Soylent Greens later grew out of that hands-on aquaponics work, launching during the early COVID era as a New Orleans aquaponics farm focused on small-scale food production, aquatic life support, controlled-environment agriculture, and closed-loop growing systems.
From there, the work expanded into larger and more technical systems, including an aquaponic greenhouse build for Williby’s Catfish and a major role in the design, planning, sourcing, construction, and operational development behind the AgriAquaculture Center of Excellence in Harvey, Louisiana, a major institutional aquaponics and recirculating aquaculture training facility and the largest aquaponic facilities in the state. That work meant translating the concept into a functioning facility: laying out the fish systems and hydroponic production areas, sourcing and speccing equipment and materials, plumbing the systems, organizing and optimizing nursery flow, helping identify and assemble the staff needed to operate the facility, consulting with the Louisiana Chamber of Commerce Foundation on key hires, and refining the operator workflow before explaining the living system to visitors, stakeholders, and future users.
That path is the core of Soylent Greens’ aquaponics work: designing systems that can actually operate after the ribbon-cutting. We help with new aquaponic system design, existing system troubleshooting, school learning labs, greenhouse systems, small farm systems, institutional training systems, water quality management, filtration, aeration, plumbing, and maintenance planning.
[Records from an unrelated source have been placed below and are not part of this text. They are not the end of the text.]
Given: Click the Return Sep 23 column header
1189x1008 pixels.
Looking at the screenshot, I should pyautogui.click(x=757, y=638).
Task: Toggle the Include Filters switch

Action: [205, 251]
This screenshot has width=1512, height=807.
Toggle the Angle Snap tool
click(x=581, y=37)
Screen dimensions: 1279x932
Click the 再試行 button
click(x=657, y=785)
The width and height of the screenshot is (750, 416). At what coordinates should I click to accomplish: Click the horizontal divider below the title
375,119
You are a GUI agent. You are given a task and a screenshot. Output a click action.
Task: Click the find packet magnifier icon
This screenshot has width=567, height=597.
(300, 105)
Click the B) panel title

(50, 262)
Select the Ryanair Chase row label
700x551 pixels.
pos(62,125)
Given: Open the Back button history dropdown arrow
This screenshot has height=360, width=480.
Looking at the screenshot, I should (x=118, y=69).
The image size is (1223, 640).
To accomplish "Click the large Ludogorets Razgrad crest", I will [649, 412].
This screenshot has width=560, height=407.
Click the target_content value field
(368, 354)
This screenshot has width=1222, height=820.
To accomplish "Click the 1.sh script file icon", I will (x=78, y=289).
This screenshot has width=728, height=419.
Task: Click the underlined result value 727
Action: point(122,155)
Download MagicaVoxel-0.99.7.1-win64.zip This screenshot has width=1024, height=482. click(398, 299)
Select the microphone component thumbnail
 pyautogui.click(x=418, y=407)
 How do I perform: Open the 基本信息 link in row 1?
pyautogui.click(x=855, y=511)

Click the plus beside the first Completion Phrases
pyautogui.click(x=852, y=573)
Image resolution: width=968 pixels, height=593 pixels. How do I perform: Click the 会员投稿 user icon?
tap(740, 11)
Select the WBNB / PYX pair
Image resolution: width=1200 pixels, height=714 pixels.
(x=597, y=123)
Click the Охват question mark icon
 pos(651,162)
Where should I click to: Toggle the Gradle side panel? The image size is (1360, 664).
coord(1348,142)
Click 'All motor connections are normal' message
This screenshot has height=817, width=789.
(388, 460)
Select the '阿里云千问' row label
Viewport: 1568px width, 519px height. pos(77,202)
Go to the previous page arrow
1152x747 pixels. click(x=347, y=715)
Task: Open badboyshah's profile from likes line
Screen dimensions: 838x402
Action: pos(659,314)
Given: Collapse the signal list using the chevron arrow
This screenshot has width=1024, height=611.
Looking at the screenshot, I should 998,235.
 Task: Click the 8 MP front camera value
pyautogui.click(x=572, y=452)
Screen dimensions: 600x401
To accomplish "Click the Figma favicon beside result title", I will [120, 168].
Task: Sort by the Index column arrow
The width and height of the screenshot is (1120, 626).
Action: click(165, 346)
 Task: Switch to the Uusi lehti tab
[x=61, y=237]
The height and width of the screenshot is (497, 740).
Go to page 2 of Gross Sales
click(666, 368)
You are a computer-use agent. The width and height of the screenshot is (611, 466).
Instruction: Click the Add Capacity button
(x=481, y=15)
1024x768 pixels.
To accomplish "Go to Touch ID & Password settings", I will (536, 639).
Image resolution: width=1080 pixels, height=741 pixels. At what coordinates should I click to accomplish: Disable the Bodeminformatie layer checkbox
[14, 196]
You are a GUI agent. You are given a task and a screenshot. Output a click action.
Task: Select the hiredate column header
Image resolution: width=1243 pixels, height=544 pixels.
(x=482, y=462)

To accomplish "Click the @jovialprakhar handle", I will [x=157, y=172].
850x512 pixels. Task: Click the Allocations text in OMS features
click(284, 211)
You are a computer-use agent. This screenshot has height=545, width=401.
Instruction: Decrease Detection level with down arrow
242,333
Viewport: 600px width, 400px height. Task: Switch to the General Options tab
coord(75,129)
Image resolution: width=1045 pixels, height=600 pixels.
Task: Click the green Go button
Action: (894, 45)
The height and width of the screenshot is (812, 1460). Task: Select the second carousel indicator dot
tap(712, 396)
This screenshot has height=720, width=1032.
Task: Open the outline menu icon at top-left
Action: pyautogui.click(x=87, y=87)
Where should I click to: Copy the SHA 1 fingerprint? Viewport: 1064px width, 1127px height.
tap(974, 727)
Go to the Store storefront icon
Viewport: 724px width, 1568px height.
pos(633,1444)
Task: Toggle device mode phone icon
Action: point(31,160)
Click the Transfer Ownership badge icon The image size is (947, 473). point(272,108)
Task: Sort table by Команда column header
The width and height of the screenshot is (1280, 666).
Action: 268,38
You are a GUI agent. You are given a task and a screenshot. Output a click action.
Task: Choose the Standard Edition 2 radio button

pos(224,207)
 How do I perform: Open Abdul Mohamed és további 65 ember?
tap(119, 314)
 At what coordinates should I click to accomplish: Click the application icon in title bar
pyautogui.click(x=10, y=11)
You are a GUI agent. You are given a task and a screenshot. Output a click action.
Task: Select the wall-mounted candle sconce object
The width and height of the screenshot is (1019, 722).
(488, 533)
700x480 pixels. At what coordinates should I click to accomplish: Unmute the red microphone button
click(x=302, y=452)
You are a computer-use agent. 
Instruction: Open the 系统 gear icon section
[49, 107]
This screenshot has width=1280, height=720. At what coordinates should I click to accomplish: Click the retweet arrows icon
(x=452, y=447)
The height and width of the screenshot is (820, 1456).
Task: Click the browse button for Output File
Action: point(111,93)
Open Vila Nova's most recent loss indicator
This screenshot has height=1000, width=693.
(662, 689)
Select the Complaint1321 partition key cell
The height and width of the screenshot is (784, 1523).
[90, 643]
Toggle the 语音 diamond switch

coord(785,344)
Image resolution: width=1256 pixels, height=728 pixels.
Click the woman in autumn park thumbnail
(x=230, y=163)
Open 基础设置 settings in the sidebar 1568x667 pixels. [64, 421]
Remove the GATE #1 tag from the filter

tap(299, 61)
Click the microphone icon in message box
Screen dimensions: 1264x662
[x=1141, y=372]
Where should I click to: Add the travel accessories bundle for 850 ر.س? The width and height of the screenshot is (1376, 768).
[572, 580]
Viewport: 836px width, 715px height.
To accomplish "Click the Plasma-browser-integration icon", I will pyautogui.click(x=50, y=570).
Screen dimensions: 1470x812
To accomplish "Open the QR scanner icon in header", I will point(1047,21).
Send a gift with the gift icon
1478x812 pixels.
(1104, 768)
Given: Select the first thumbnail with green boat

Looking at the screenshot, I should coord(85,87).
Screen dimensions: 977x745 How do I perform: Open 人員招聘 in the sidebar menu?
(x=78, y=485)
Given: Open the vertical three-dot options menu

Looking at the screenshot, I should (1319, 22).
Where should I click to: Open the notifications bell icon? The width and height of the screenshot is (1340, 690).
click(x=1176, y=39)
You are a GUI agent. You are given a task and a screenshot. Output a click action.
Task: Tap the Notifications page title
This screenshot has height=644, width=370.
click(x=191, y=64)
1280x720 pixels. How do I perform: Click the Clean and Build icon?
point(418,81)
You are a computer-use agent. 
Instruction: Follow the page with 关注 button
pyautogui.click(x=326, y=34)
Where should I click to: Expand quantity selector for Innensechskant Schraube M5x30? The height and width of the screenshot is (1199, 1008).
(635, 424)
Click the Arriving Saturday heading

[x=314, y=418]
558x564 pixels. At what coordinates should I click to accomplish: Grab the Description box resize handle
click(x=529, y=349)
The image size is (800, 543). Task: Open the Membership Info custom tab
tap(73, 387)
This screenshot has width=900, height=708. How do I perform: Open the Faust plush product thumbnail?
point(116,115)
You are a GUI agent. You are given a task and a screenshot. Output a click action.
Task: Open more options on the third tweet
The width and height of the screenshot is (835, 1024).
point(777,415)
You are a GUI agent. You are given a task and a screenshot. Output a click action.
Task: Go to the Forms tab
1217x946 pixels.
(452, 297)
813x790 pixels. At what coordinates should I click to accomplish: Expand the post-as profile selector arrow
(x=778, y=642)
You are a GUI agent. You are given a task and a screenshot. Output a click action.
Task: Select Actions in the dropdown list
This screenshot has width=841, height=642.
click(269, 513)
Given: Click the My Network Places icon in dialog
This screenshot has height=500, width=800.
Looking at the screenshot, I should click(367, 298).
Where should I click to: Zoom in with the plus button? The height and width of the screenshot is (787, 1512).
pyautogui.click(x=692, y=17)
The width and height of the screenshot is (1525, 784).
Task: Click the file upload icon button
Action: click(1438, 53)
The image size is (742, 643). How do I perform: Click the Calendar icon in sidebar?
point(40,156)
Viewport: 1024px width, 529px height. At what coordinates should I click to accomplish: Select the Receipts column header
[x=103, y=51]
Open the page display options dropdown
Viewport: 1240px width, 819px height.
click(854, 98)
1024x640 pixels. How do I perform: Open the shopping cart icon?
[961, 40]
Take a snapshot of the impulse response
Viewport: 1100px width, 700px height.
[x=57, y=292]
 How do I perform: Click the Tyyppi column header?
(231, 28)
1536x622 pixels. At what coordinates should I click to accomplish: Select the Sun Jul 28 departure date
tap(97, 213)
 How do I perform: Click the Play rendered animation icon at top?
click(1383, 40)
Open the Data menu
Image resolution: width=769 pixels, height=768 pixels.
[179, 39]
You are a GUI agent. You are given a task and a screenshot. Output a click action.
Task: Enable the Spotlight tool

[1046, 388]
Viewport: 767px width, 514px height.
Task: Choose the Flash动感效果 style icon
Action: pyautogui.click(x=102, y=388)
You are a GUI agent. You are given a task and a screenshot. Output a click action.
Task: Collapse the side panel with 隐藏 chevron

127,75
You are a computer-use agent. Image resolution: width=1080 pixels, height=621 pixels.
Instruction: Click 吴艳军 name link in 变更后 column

We also help clients understand the limitations of tightly coupled aquaponic systems and when a more decoupled approach may make sense, especially when fish health, plant nutrition, pH, solids management, and day-to-day operation start pulling the system in different directions.


Coupled vs. Decoupled Aquaponics
Aquaponic systems can be tightly coupled, fully decoupled, or designed somewhere in between.
A coupled system keeps the fish tanks, biofilter, and plant-growing area on the same circulating loop. It is elegant, efficient, and easy to teach, which makes it a strong fit for classrooms, demonstrations, and smaller learning labs. The tradeoff is that everything has to be balanced in the same water. Fish often prefer a different pH range than many hydroponic crops, while plants may want more control over nutrient strength, mineral availability, and solids than the fish system can comfortably provide.
A decoupled or partially decoupled system gives the fish side and plant side more independence. Water or nutrients can move between zones without forcing every part of the system to run at one compromise pH or under identical conditions. That added control can be valuable for greenhouses, production systems, institutional facilities, or any project where fish health and plant growth need to be managed separately.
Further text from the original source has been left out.